• TASK REQUIREMENTS: Where a line of the data below has the string "accomplish", copy that line.

DATA section start

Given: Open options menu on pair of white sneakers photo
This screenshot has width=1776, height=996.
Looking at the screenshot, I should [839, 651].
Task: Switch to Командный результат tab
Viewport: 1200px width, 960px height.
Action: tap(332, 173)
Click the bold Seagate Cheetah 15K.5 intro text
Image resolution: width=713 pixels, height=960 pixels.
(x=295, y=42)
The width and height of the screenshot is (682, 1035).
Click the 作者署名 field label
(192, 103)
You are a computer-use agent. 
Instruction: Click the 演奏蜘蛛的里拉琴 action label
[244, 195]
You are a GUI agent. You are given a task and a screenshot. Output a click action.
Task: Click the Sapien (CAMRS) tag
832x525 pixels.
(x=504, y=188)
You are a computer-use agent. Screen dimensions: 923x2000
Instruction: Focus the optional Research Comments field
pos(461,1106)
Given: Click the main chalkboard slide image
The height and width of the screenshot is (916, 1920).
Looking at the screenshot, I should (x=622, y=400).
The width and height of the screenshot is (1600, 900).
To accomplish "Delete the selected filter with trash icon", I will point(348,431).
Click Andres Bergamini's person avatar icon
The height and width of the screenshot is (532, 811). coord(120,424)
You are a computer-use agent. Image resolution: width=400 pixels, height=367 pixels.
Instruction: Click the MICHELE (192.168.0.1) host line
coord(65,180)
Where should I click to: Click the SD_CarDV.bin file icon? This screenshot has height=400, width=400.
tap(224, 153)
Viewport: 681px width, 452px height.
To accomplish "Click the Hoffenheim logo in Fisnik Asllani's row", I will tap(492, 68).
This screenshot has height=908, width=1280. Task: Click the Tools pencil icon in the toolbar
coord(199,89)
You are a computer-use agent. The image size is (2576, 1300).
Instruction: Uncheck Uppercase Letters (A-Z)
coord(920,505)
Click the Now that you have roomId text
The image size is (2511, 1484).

DATA section end

• COMPLETED EXERCISE:
To accomplish "Delete the selected filter with trash icon", I will point(348,431).
To accomplish "Click the Hoffenheim logo in Fisnik Asllani's row", I will tap(492, 68).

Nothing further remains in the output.